BEGIN Source information

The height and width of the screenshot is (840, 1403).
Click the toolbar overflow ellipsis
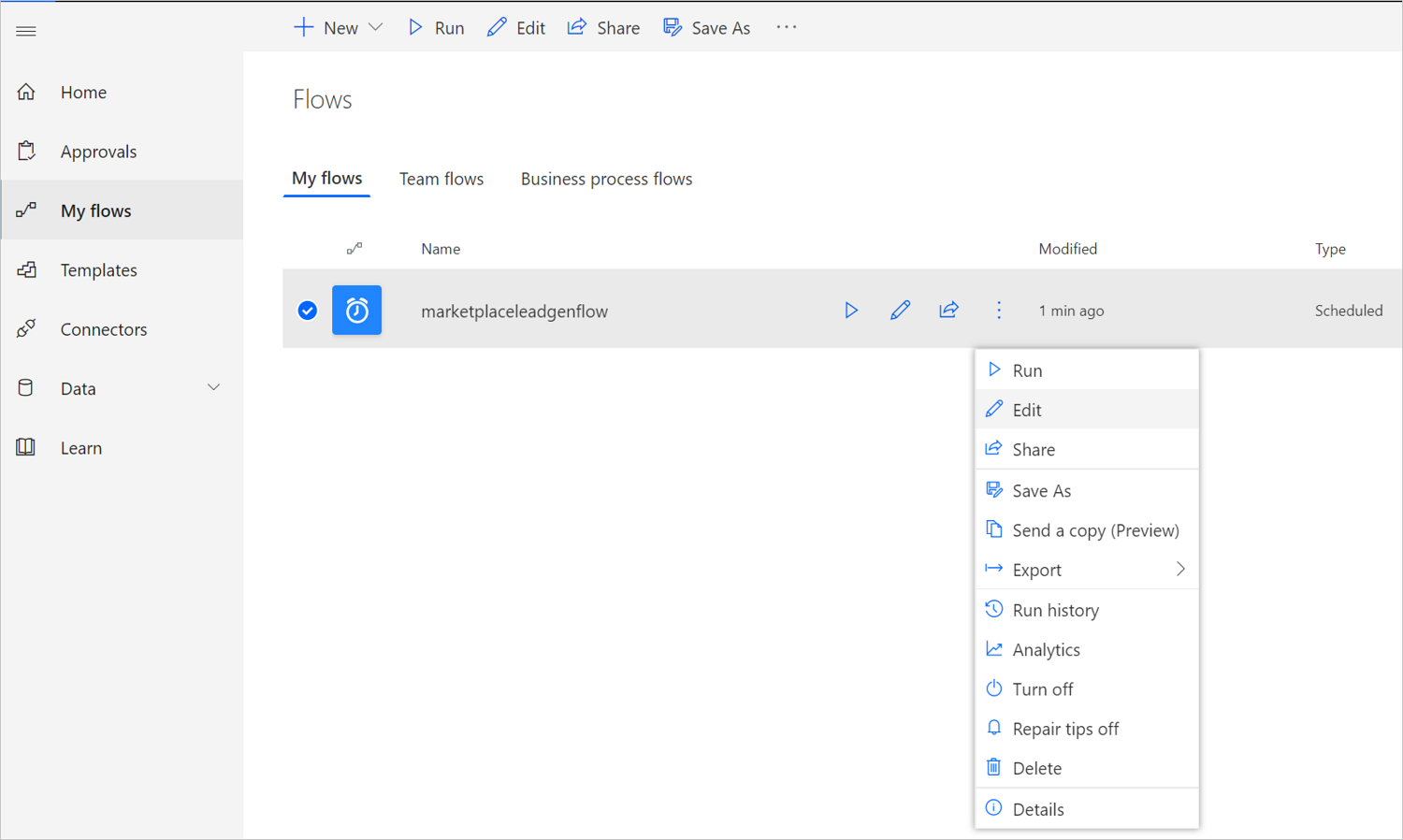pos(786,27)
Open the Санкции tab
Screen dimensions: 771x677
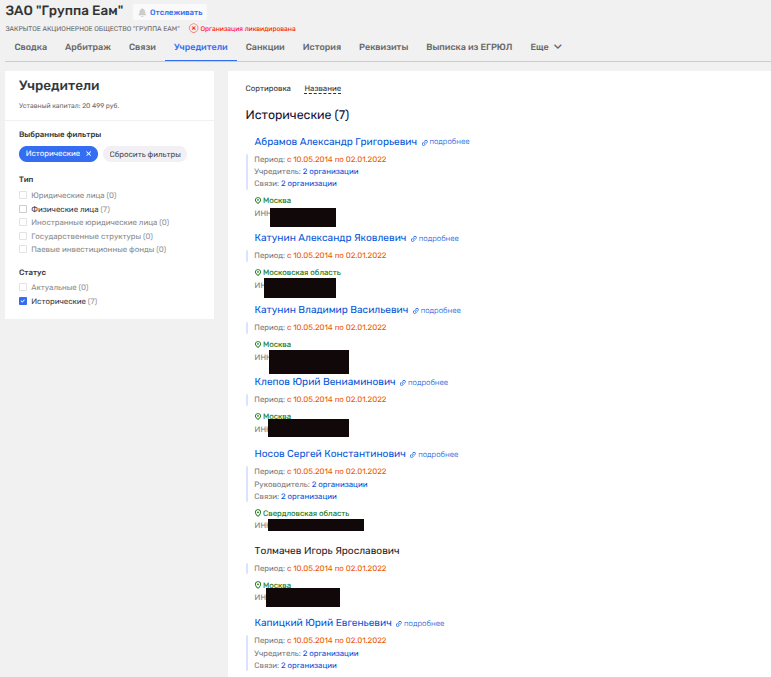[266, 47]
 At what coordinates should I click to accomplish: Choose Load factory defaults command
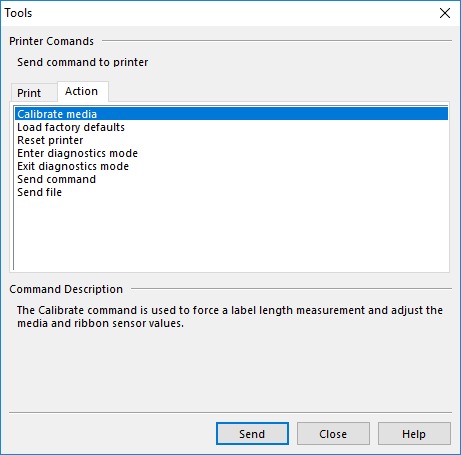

END Source information

# Your assignment
Transcribe every record above exactly, leaving out the pictures.

# Response below
The height and width of the screenshot is (840, 1403).
Click the toolbar overflow ellipsis
pos(786,27)
Open the Санкции tab
Screen dimensions: 771x677
[266, 47]
 At what coordinates should I click to accomplish: Choose Load factory defaults command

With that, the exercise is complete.